49      L’existence d’un caractère distinctif supérieur à la normale, en raison de la connaissance qu’a le public d’une marque sur le marché, suppose nécessairement que cette marque soit connue d’au moins une partie significative du public concerné, sans qu’elle doive nécessairement posséder une renommée au sens de l’article 8, paragraphe 5, du règlement n° 207/2009. Il ne saurait être indiqué d’une façon générale, par exemple en recourant à des pourcentages déterminés relatifs au degré de connaissance qu’a le public de la marque dans les milieux concernés, qu’une marque a un caractère distinctif élevé. Néanmoins, il y a lieu de reconnaître une certaine interdépendance de la connaissance qu’a le public d’une marque et du caractère distinctif de celle-ci en ce sens que, plus la marque est connue du public ciblé, plus le caractère distinctif de cette marque est renforcé. Pour examiner si une marque jouit d’un caractère distinctif élevé en raison de la connaissance qu’en a le public, il convient de prendre en considération tous les éléments pertinents de la cause, à savoir, notamment, la part de marché détenue par la marque, l’intensité, l’étendue géographique et la durée de son usage, l’importance des investissements réalisés par l’entreprise pour la promouvoir, la proportion des milieux intéressés qui identifie les produits ou les services comme provenant d’une entreprise déterminée grâce à la marque ainsi que les déclarations des chambres de commerce et d’industrie ou d’autres associations professionnelles [voir arrêt du 12 juillet 2006, Vitakraft-Werke Wührmann/OHMI – Johnson’s Veterinary Products (VITACOAT), T‑277/04, Rec, EU:T:2006:202, points 34 et 35 et jurisprudence citée].

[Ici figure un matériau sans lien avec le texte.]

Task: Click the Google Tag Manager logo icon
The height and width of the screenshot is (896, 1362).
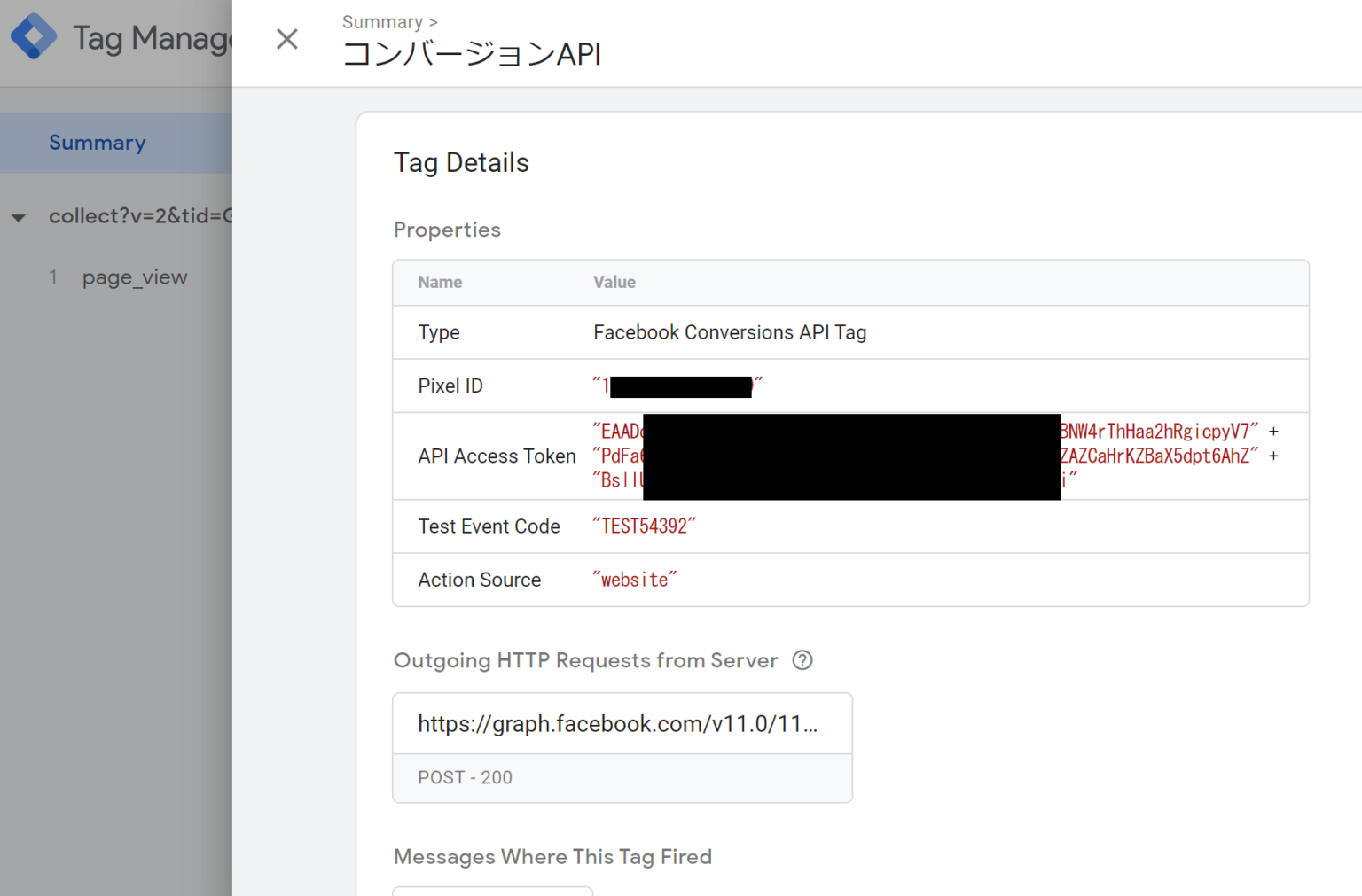Action: [x=34, y=37]
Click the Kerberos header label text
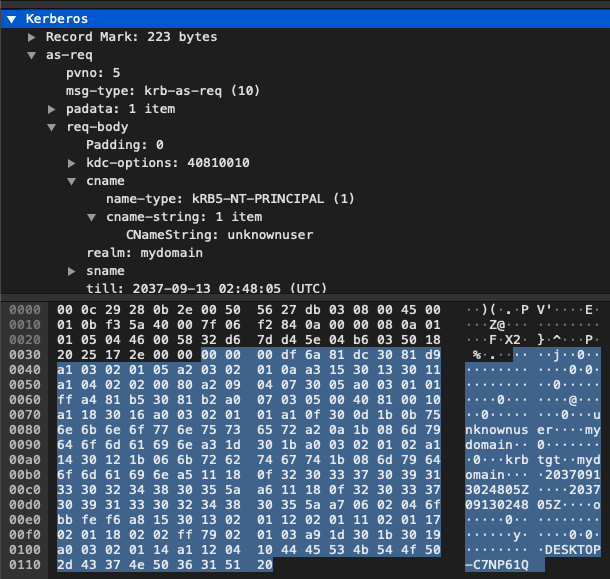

50      En l’espèce, la chambre de recours a constaté que la marque antérieure avait un caractère distinctif élevé, en raison de sa très grande renommée au Royaume-Uni, pour les « appareils pour l’enregistrement, la transmission, la reproduction ou la réception du son ou des images », relevant de la classe 9, les « télécommunications », relevant de la classe 38, et le « divertissement », relevant de la classe 41. Elle s’est fondée, à cet égard, sur une série d’éléments de preuve produits par les intervenantes, énumérés aux points 33 à 39 de la décision attaquée. Selon les constatations de la chambre de recours, il ressort notamment de ces éléments :

–        que les intervenantes sont le principal prestataire de télévision numérique au Royaume-Uni, que le groupe Sky jouit d’une renommée énorme et impressionnante et que la marque SKY est l’une des marques les plus connues au Royaume-Uni et considérée par les consommateurs comme étant à l’avant-garde de l’innovation dans les médias numériques ;

–        que le service de radiodiffusion SKY avait une audience de 10,7 millions de foyers en Europe et que la marque SKY avait une notoriété de 84 % auprès des personnes au Royaume-Uni ;

–        que, en janvier 2004, plus de 12 millions de foyers au Royaume-Uni avaient accès aux différentes chaînes de télévision et que le nombre total de téléspectateurs au Royaume-Uni pour toutes les chaînes de la marque SKY dépassait 50 millions en mars 2004 ;

–        que les intervenantes, qui comptent parmi les principaux annonceurs au Royaume-Uni, ont consenti d’importants investissements financiers dans différents médias pour le marketing, la publicité et la promotion de la marque SKY ;

–        que, outre leurs principaux services de télédiffusion, les intervenantes ont proposé un large éventail de produits et de services sous la marque SKY, y compris des services de téléphonie, d’internet, de courrier électronique, de haut débit et des services interactifs de divertissement, d’information, de sports et de films ;

–        que la renommée de la marque SKY a été reconnue par l’office de brevets au Royaume-Uni dans plusieurs décisions.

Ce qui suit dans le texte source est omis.